I had kept Melanie alive for almost two weeks and apparently done so with enough dedication that the surgeon who was to perform the expansion asked me if I wanted to assist during the procedure. Of course I did. So one morning I found myself in the operation theatre, scrubbed and masked, to participate in the operation.
It was not open-heart or anything — the surgeon was going to use a new method for the very first time in the University Clinic in Hamburg: expanding the hole with a “balloon catheter”.
This is a soft and pliable tube with an inflatable balloon at its tip (image from Boston Scientific). The deflated balloon is guided through veins and positioned in the required part of the heart, where it is inflated to perform the intended procedure.
The surgeon, whose name I unfortunately cannot recall, was a giant of a man, with enormous hands — in fact I suspected he suffered from acromegaly. With Melanie anesthetized he proceeded to cut a slit in her groin and pull out a tiny vein that looked like a small earthworm. He then used a pair of scissors to snip through part of it, and inserted the catheter. He did this so deftly, with his giant hands, that I could only speculate the he was using magic scissors. After the operation I actually stole that pair of scissors, which I have to this day. It is completely normal, something I can buy in a drugstore for ten Euros. No, he was just deft — extremely, extremely deft.
On the x-ray monitor above the operation table we could follow the path of the catheter, through the artery into the heart, where it poked around looking for the septal hole. Once it went through that the surgeon inflated the balloon and pulled back the catheter with a jerk.

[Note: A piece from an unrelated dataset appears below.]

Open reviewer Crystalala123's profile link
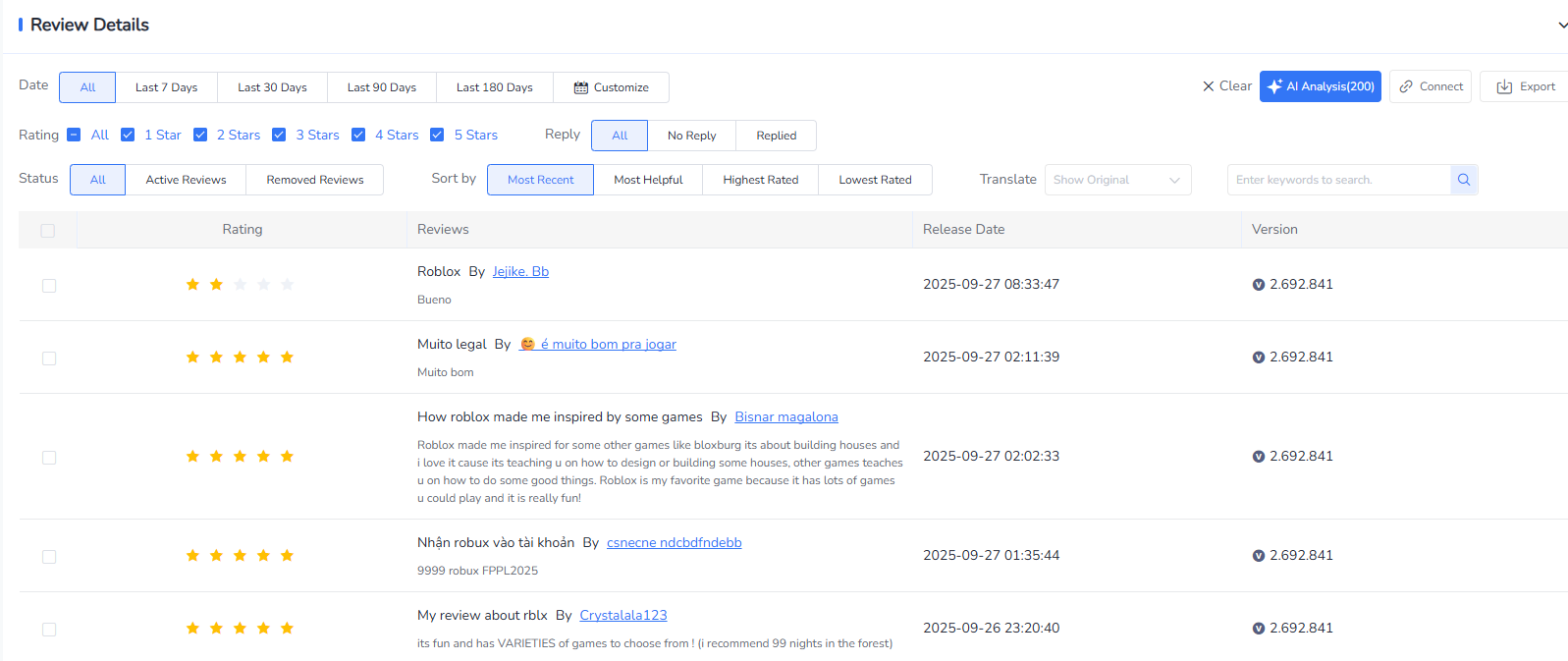Viewport: 1568px width, 661px height. (622, 616)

That ripped at the hole and made it larger. He repeated this a number of times, increasing the degree of inflation after each insertion. The procedure took about half an hour.

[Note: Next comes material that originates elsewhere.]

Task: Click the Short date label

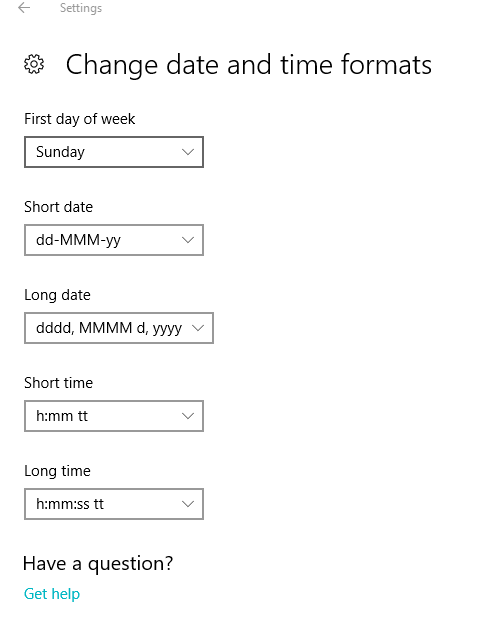Action: click(59, 207)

After it was over I looked after Melanie for another two weeks, and she improved noticeably. She turned more pink in colour, and one day gave me a wonderful gift: she smiled at me when I approached. I think it was the first smile of her life. In the end she was taken away for the arterial switch procedure, which I learned was a success. I didn’t see her again, but love to think that she is a strapping middle-aged lady today, with a beautiful family of her own — and no memory of the horrific start of her life.
During the procedure described above I got into a fair bit of trouble with the hospital and its administration. But I do not want to bog down the story with details of that incident— it has been narrated in a different article.